Can you swap every "screenshot" in the rows below for "capture", keep everything else the same, and leave the pictures out of your answer?

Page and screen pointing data
_____
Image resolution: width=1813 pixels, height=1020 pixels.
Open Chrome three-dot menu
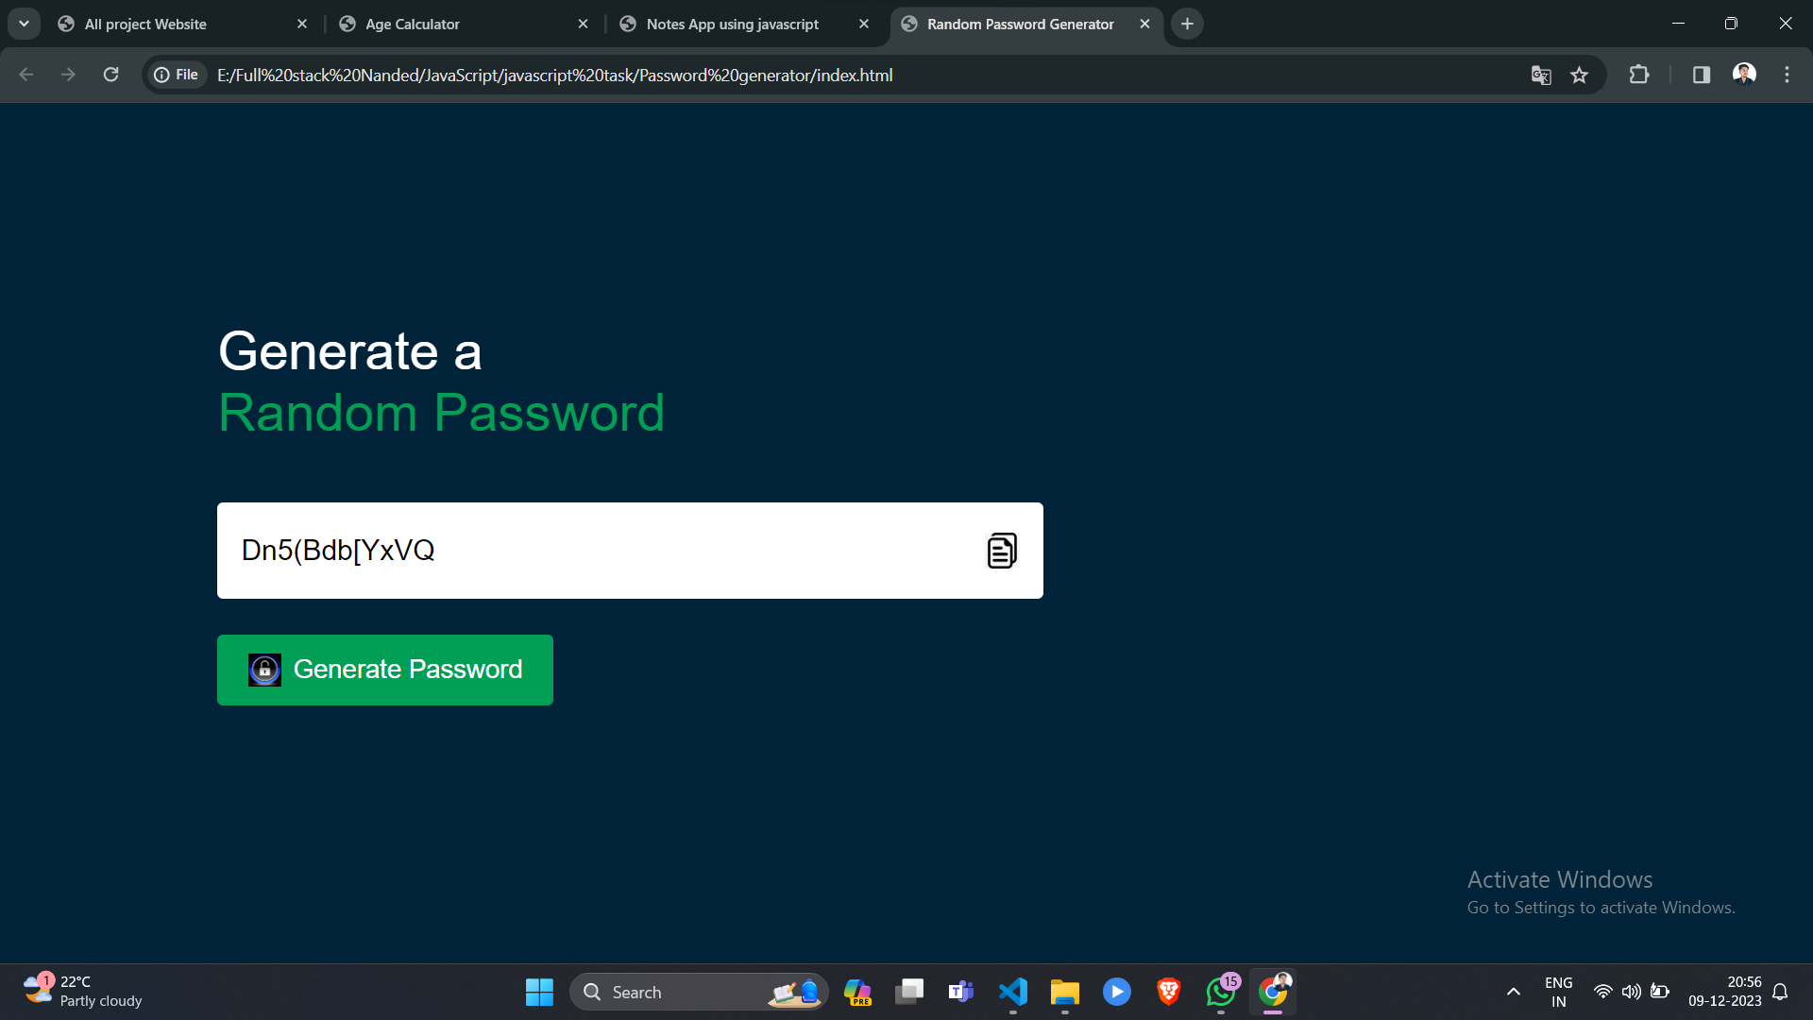tap(1787, 75)
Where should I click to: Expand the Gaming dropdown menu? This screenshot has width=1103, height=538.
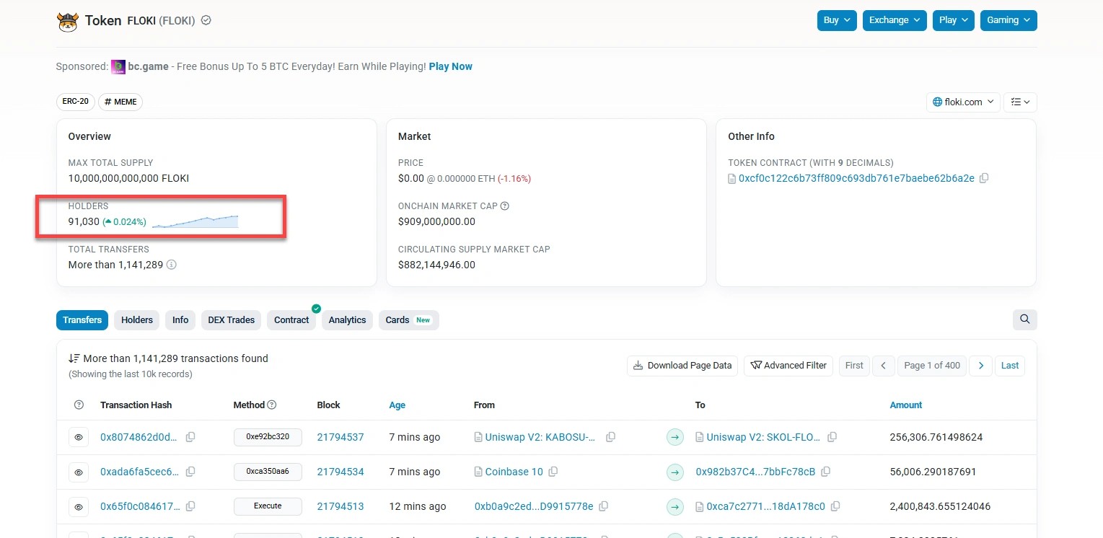pyautogui.click(x=1008, y=20)

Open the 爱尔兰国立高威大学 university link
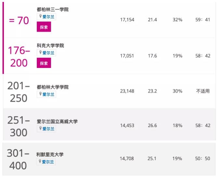57,122
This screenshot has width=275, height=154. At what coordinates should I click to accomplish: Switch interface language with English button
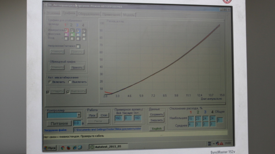[x=156, y=128]
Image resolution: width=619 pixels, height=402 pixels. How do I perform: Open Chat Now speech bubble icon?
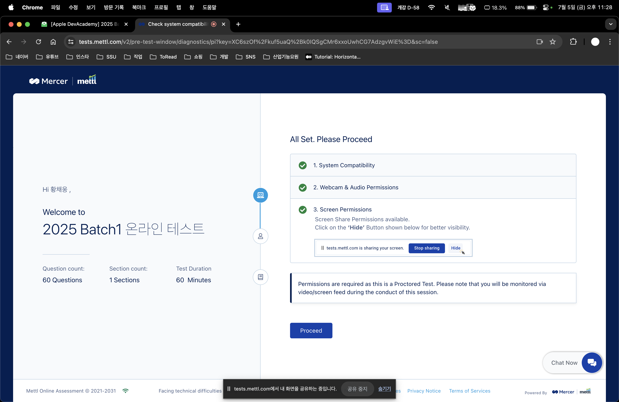click(592, 362)
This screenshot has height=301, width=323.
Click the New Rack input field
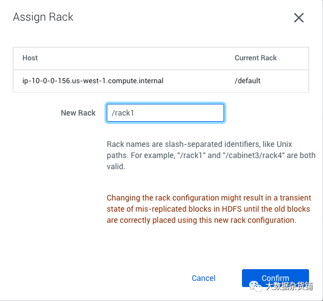[165, 113]
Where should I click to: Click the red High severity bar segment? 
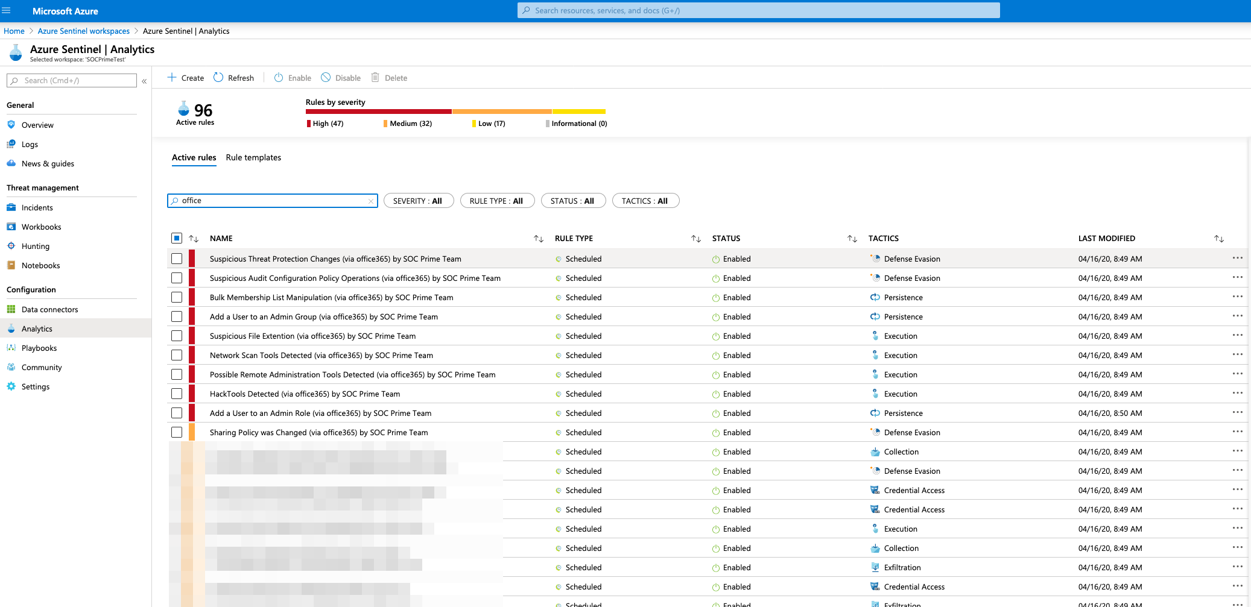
_____
Completed task
Image resolution: width=1813 pixels, height=1020 pixels.
Open Chrome three-dot menu
tap(1787, 75)
Where should I click to: Expand the Gaming dropdown menu? This capture has width=1103, height=538.
pyautogui.click(x=1008, y=20)

Open the 爱尔兰国立高威大学 university link
57,122
This capture has width=275, height=154. At what coordinates should I click to accomplish: Switch interface language with English button
[x=156, y=128]
Image resolution: width=619 pixels, height=402 pixels. How do I perform: Open Chat Now speech bubble icon?
click(592, 362)
This capture has height=301, width=323.
Click the New Rack input field
[165, 113]
Where should I click to: Click the red High severity bar segment? 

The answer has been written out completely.